Dia menilai tidak mengherankan apabila ketika para politisi atau pejabat terpilih dalam jabatan tertentu, maka yang terpikir pertama kali adalah bagaimana mengembalikan biaya politik yang telah dikeluarkan agar "balik modal".
Menurut dia, hampir tidak ada klaster politik yang tidak ditangkap KPK, dan kasus terbaru Bupati Probolinggo Puput Tantriana Sari dan suaminya Hasan Aminuddin yang juga anggota DPR RI ditangkap KPK.
Fahri mengatakan, kerusakan sebuah negara demokrasi, bisa dilihat setidaknya dari tingkah laku parpolnya terutama yang masuk dalam lingkaran kekuasaan.
"Segera dilakukan pembenahan agar parpol dan sistem demokrasinya sehat. Partai politik itu sebenarnya lembaga pemikiran untuk mengintroduksi cara berpikir dalam penyelenggaraan negara, namun sekarang justru menjelma menjadi mesin kekuasaan," ujarnya.
Dia menegaskan bahwa Partai Gelora akan berusaha untuk memutus "lingkaran setan" tersebut, karena pertarungan politik adalah pertarungan rakyat, bukan pertarungan pribadi atau partai politik.

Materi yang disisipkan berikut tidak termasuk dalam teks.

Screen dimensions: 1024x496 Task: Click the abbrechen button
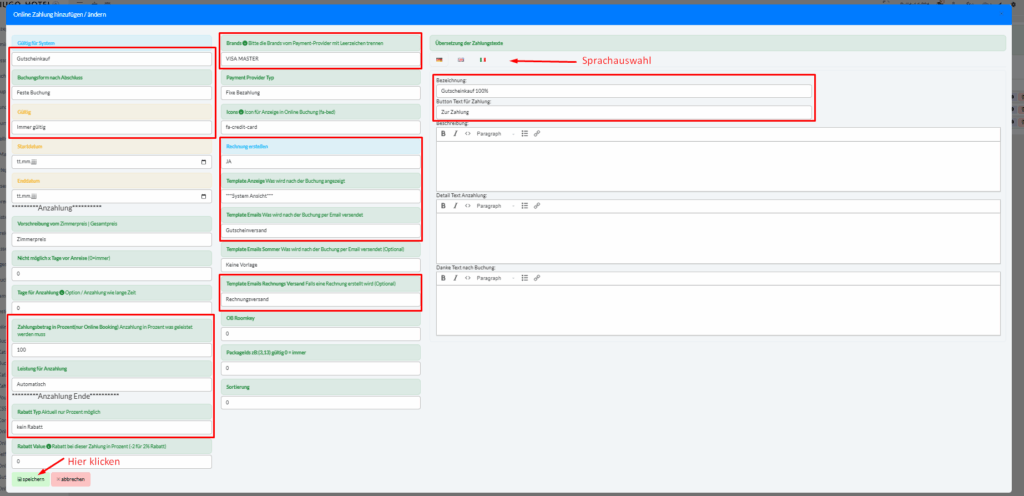(x=70, y=479)
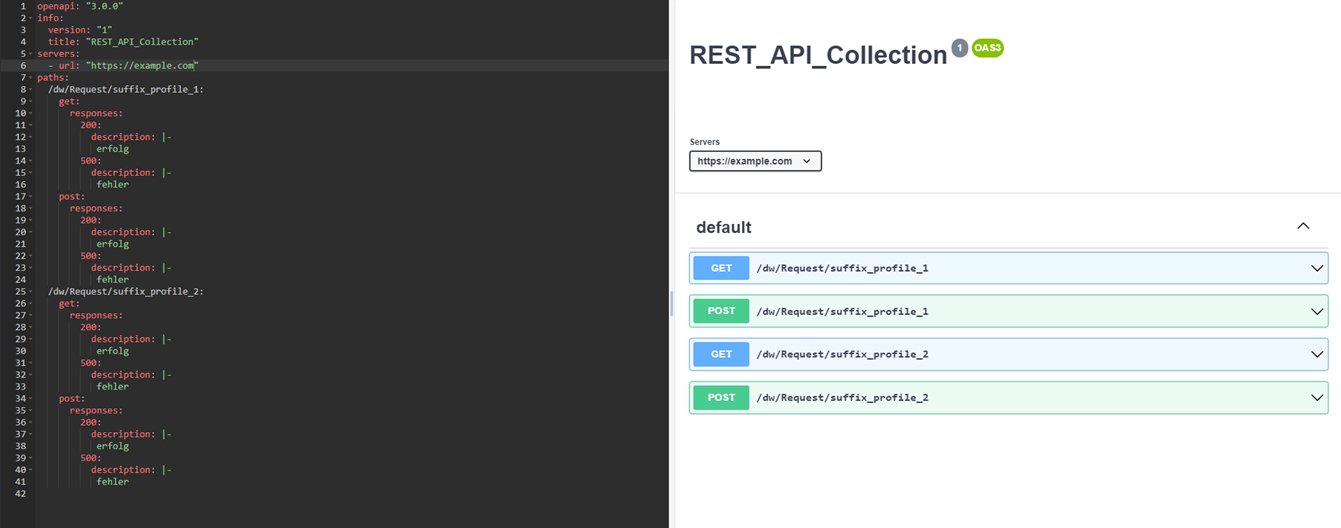Collapse the default section with its chevron
The width and height of the screenshot is (1341, 528).
[x=1303, y=226]

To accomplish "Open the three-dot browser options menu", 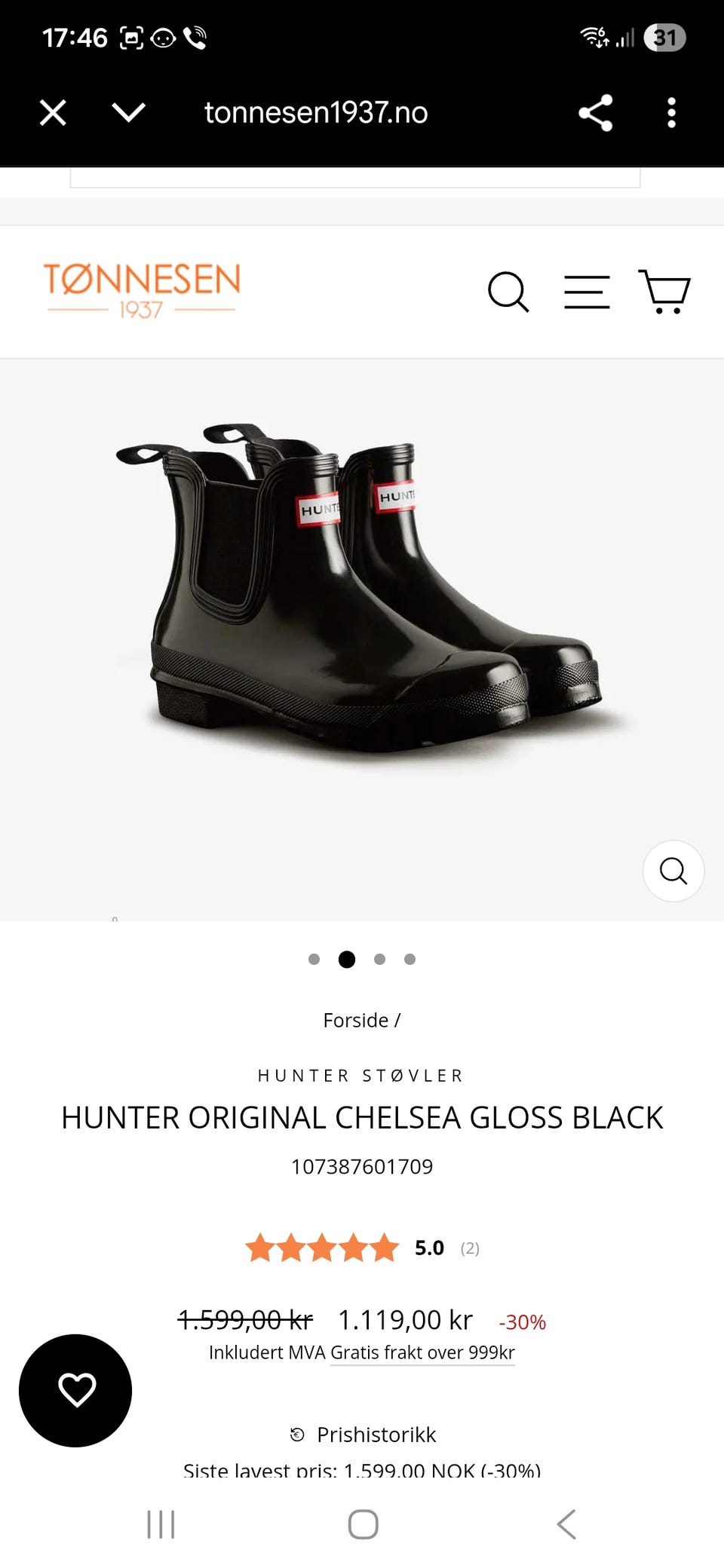I will point(671,113).
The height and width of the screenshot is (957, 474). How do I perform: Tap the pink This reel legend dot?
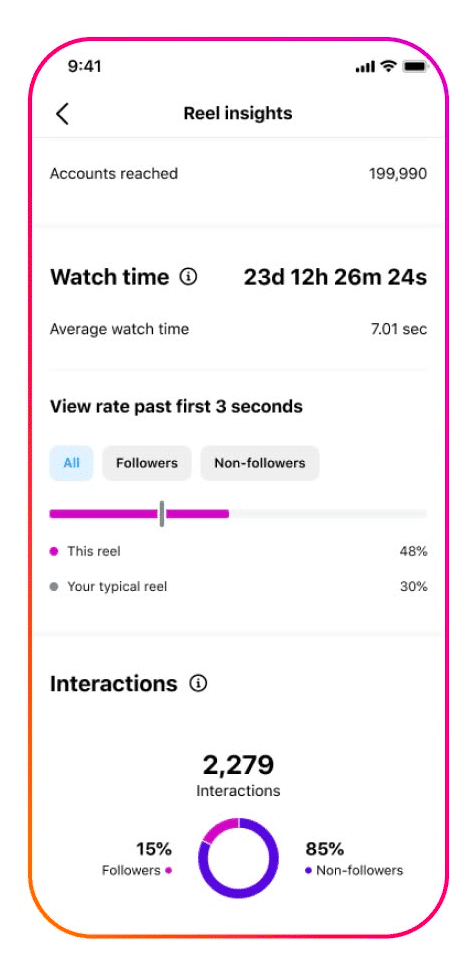[x=54, y=552]
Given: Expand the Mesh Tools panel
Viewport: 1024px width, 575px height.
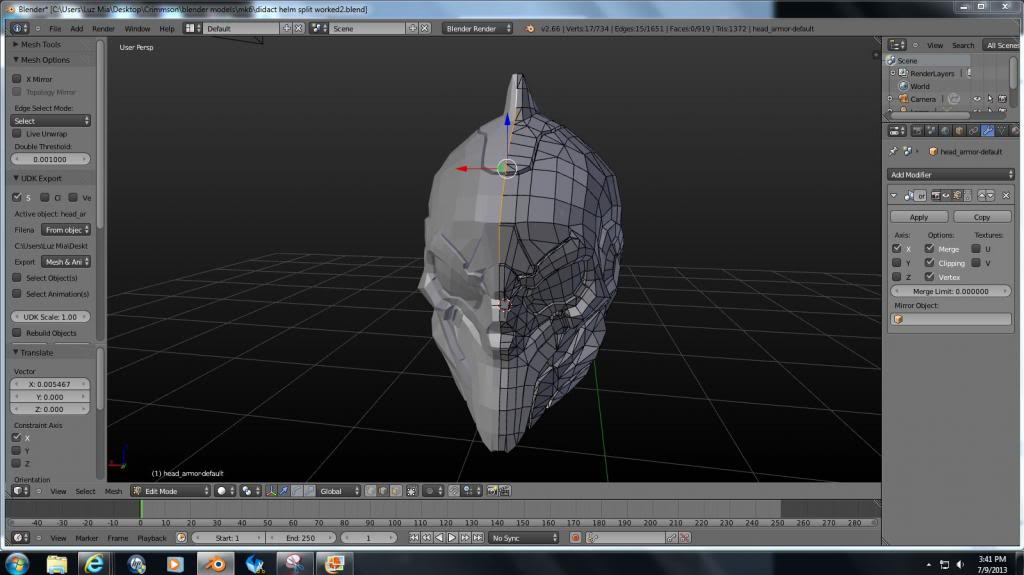Looking at the screenshot, I should [x=39, y=45].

Menurut dia, negara yang beres sistem politiknya harus bebas korupsi, sehingga sistemnya harus ditata dan dikelola dengan baik, termasuk soal pembiayaan politik.

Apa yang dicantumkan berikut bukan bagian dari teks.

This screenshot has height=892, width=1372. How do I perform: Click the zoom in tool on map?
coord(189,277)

"Saya juga tidak mau kalau calon anggota legislatif dibiayai partai, karena kalau dia bersalah, partai politik akan mengambil kepemilikannya," katanya lagi.
Fahri menyebut pembiayaan politik yang mahal sebenarnya bisa disiasati dan ditekan seminimal mungkin dengan berbagai cara, misalnya menggelar pertemuan secara virtual dibandingkan bertemu dengan cara bertatap muka.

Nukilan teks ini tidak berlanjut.